*** Begin section ***

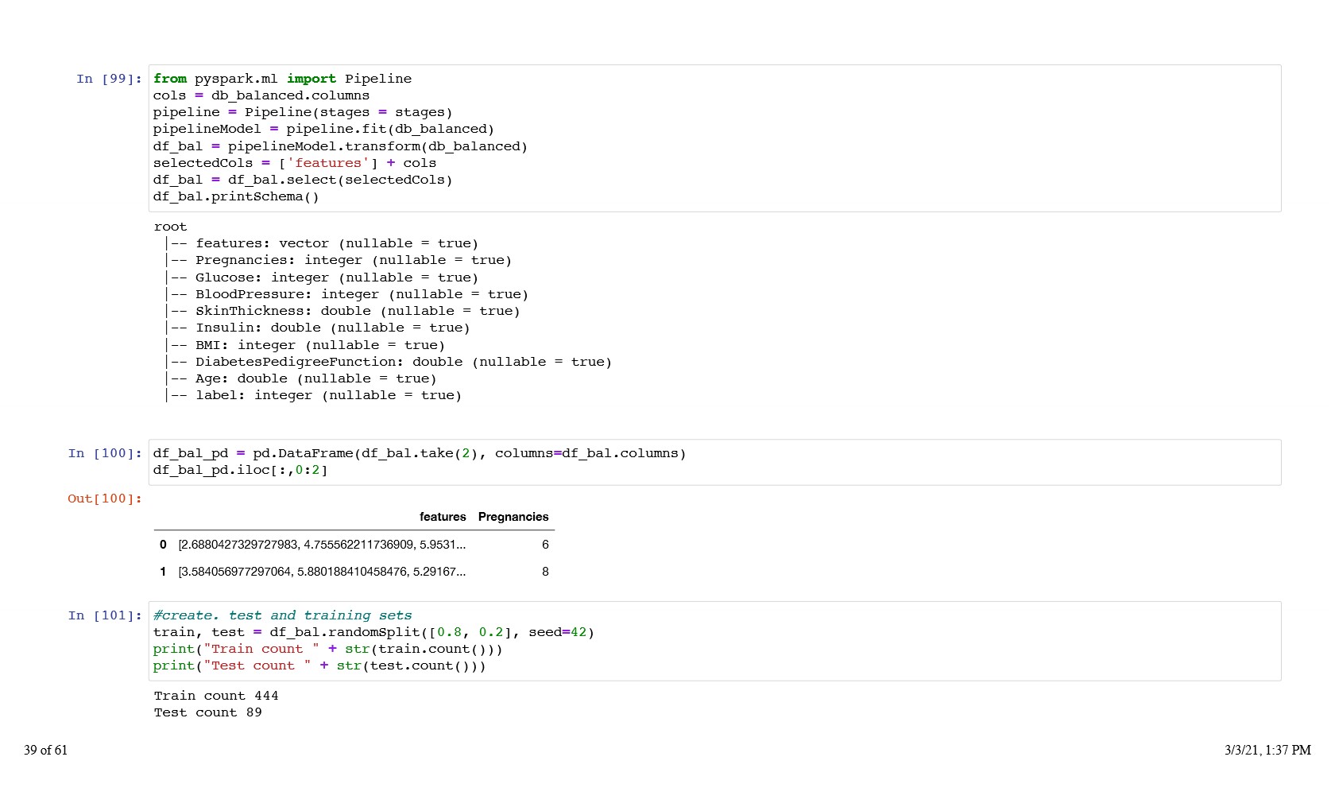Click the '39 of 61' page indicator

coord(45,750)
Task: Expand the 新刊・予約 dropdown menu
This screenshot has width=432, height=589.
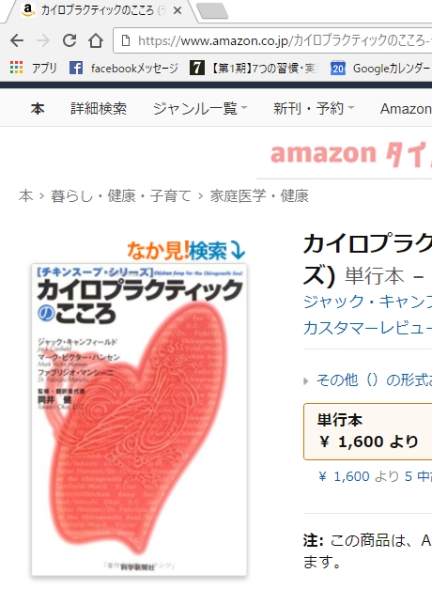Action: [x=314, y=109]
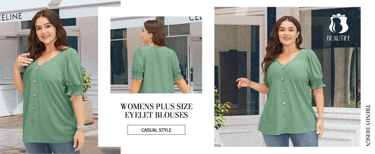Click the hoop earring in back-view photo

[150, 40]
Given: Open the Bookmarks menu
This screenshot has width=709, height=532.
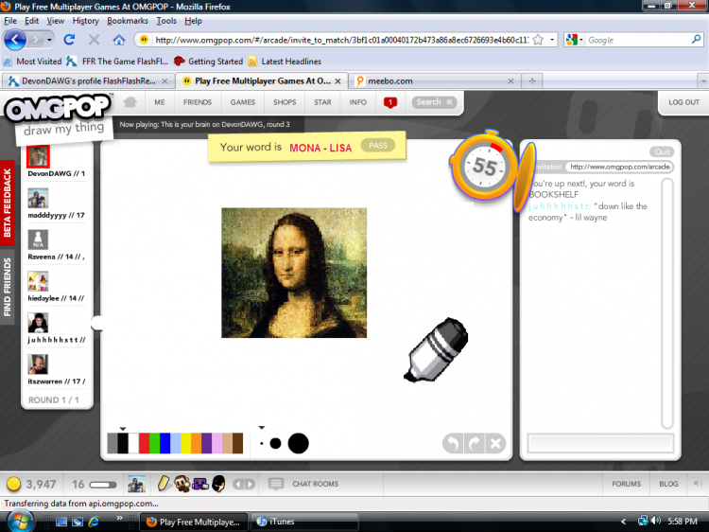Looking at the screenshot, I should 128,21.
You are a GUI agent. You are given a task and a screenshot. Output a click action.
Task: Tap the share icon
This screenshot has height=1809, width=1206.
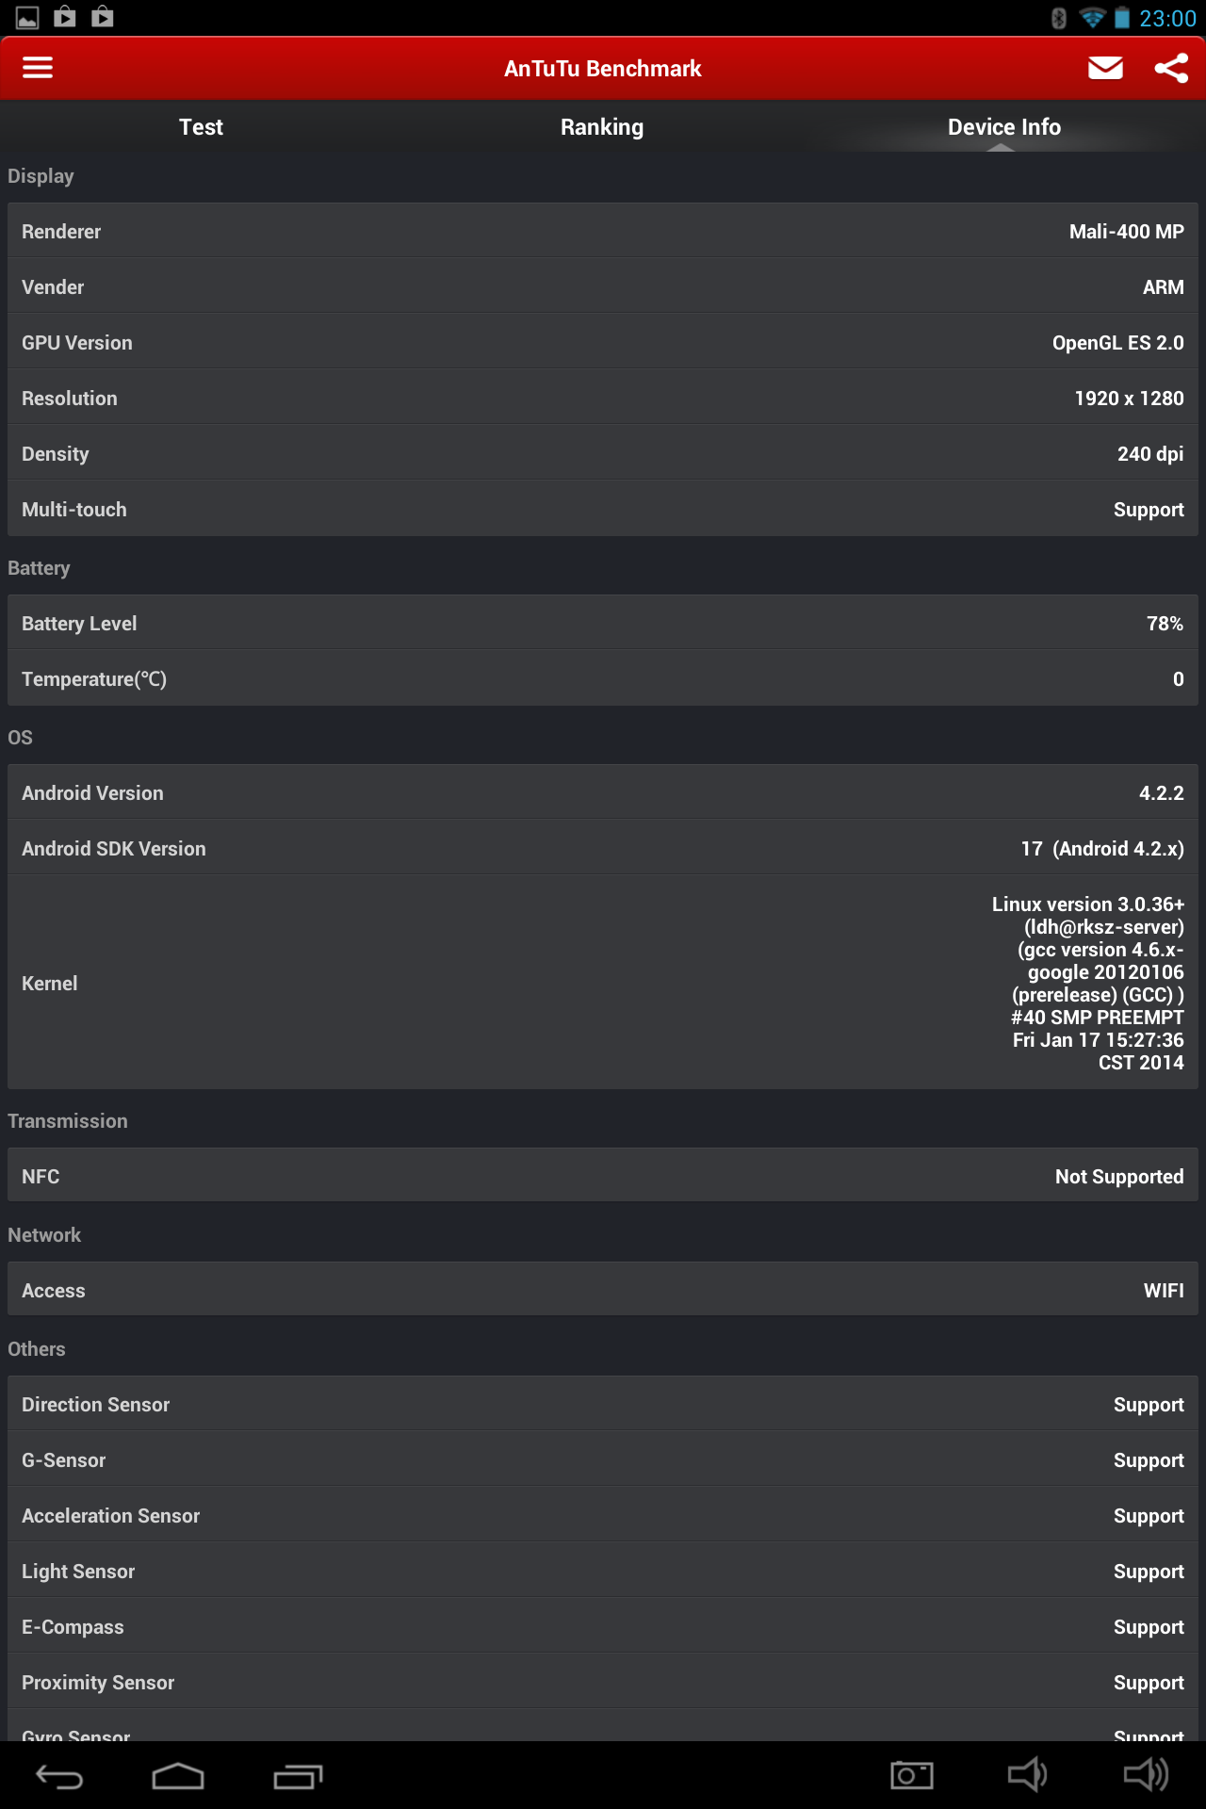(x=1171, y=68)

*** End section ***

Your instructions
Pictures excluded, return exactly the lines from the one with "Task: Expand the 新刊・予約 dropdown menu" through the final line of the entries above, both included.

Answer section
Task: Expand the 新刊・予約 dropdown menu
This screenshot has width=432, height=589.
Action: [x=314, y=109]
Click the hoop earring in back-view photo

[150, 40]
Given: Open the Bookmarks menu
This screenshot has width=709, height=532.
Looking at the screenshot, I should 128,21.
You are a GUI agent. You are given a task and a screenshot. Output a click action.
Task: Tap the share icon
This screenshot has height=1809, width=1206.
(x=1171, y=68)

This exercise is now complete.